Ce n’est pas que ce film me tentait vraiment, mais la Palme d’Or décernée à l’unanimité par un jury bouleversé m’a poussé à bouger mes fesses de mon canapé. Je n’étais pas la seule, jamais vu la salle aussi pleine, comme quoi, les bons sentiments sont plus que jamais une valeur sûre. Alors que dire de ce film : qu’il correspond point par point à ce à quoi je m’attendais. Je n’irai pas jusqu’à dire plan par plan, mais quasi.

Le film commence très brièvement hors les murs, le temps de se boire un petit kawa, et hop, le prof rentre dans le ring qu’est ce lycée du XXème et n’en ressortira pas jusqu’au jour des grandes vacances (d’ailleurs, petit point de détail, mais le dernier jour d’école, la classe est au complet… la magie du cinéma). Pendant l’année, on assiste à une succession de scènes de classe, de salle des profs, de cour de récré, et de conseils. Confrontations, palabres, moments de détente, émotions, violence, Cantet est très fort pour saisir les expressions des gamins et du prof, même si on a l’impression de déjà avoir vu ça 50 fois. Le film est sensible, attentif, et laisse sa place à chacun. Deux très belles scènes viennent briser cette impression de déjà-vu : un gamin filmé en plan fixe, qui lit son autoportrait composé sous la forme d’un j’aime/j’aime pas naïf et dérisoire, et surtout à la toute fin, une gamine qui vient voir après le cours le prof, pour le coup bien embarrassé, pour lui dire qu’elle ne comprend rien de ce qu’elle fait au bahut. Là le film effleure une certaine radicalité , et surtout une certaine analyse qui lui fait cruellement défaut.

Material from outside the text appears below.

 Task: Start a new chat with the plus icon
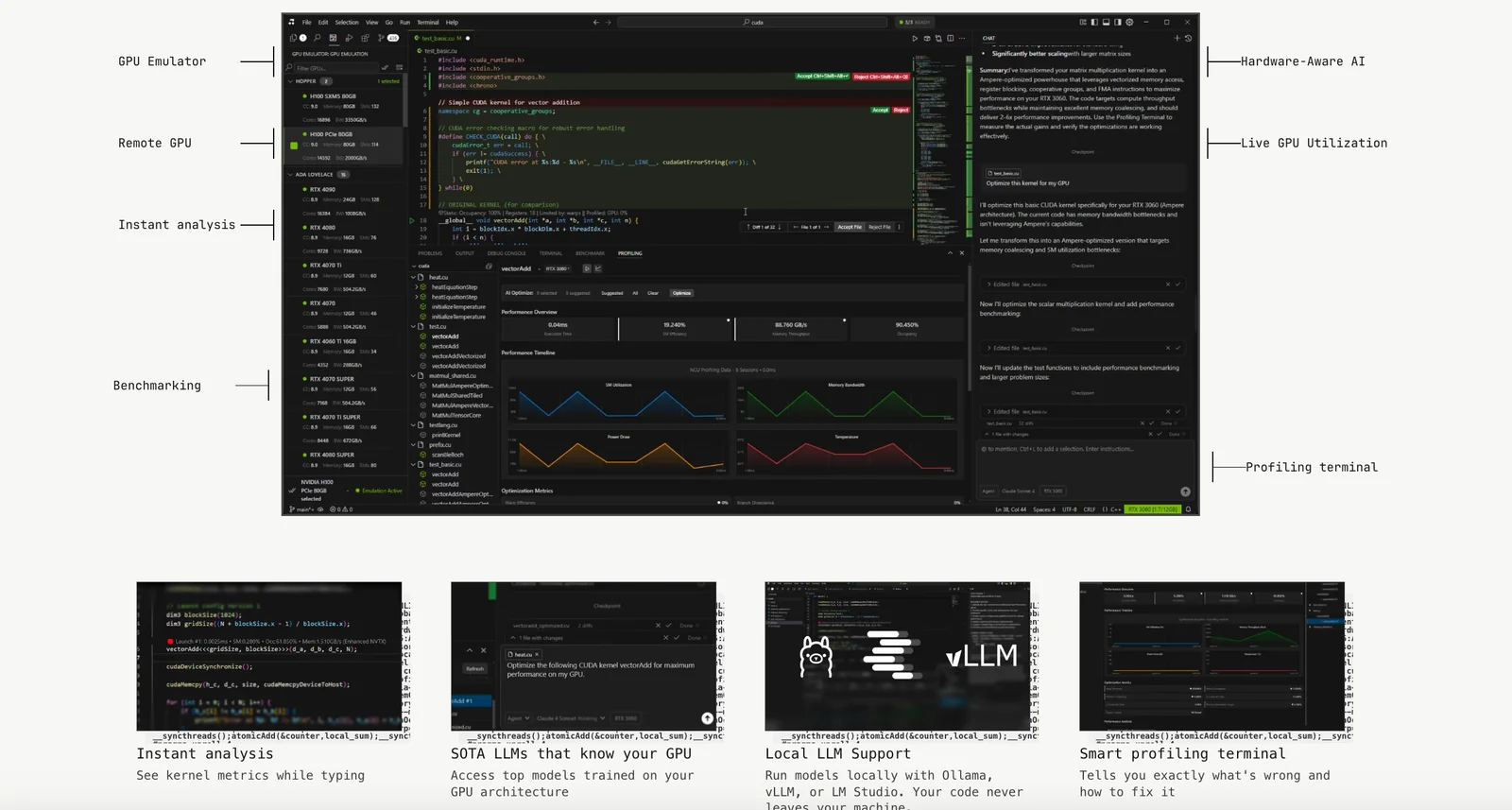point(1177,39)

Parce qu’en fait j’ai l’impression que c’est ça qui lui manque à ce film, une position, une opinion à défendre, un réel point de vue. On a connu Cantet plus couillu et engagé. Écris et joué par un prof, pour les profs, Entre les murs ressemble à la complainte des professeurs qui en chient pour éduquer des gamins qui ne s’intéressent plus à rien. Ils sont parfois émouvants certes ces gosses, mais de là à vraiment réussir à les tirer de leur mouise, il faudrait encore qu’ils le veuillent vraiment. Entre les murs joue entièrement sur le registre de l’émotionnel, en écartant toute analyse. C’est un film de constat, un constat d’échec trop pas juste, mais sans aucune piste de réflexion sur le pourquoi du comment, sans remise en question de quoi que ce soit. En ce sens, c’est bien un film ancré dans son époque puisque la mode est plutôt à l’affichage et à la recherche de réactions épidermiques que d’utilisation de ses neurones, de sa curiosité intellectuelle et de sa culture.

Le film en ça échoue complètement, ni film social, ni film engagé, ni documentaire, à la rigueur portrait d’une classe difficile et d’un prof assez antipathique et maladroit. Alors sans doute que Cantet s’est senti obligé de rester fidèle au livre de Bégaudeau , que je n’ai pas lu, puisqu’il l’a embauché pour jouer le « héros », et ne s’est pas permis de sortir de ce registre superficiel de la simple description pour insuffler un peu plus d’analyse là-dedans. Dommage. Cantet a indéniablement un très beau sens du cinéma et les gamins sont vraiment très bons, et pour le coup, de vrais acteurs. Mais comme quoi, parfois, il faut parfois savoir sortir d’entre les murs pour mieux comprendre ce qui se passe dedans.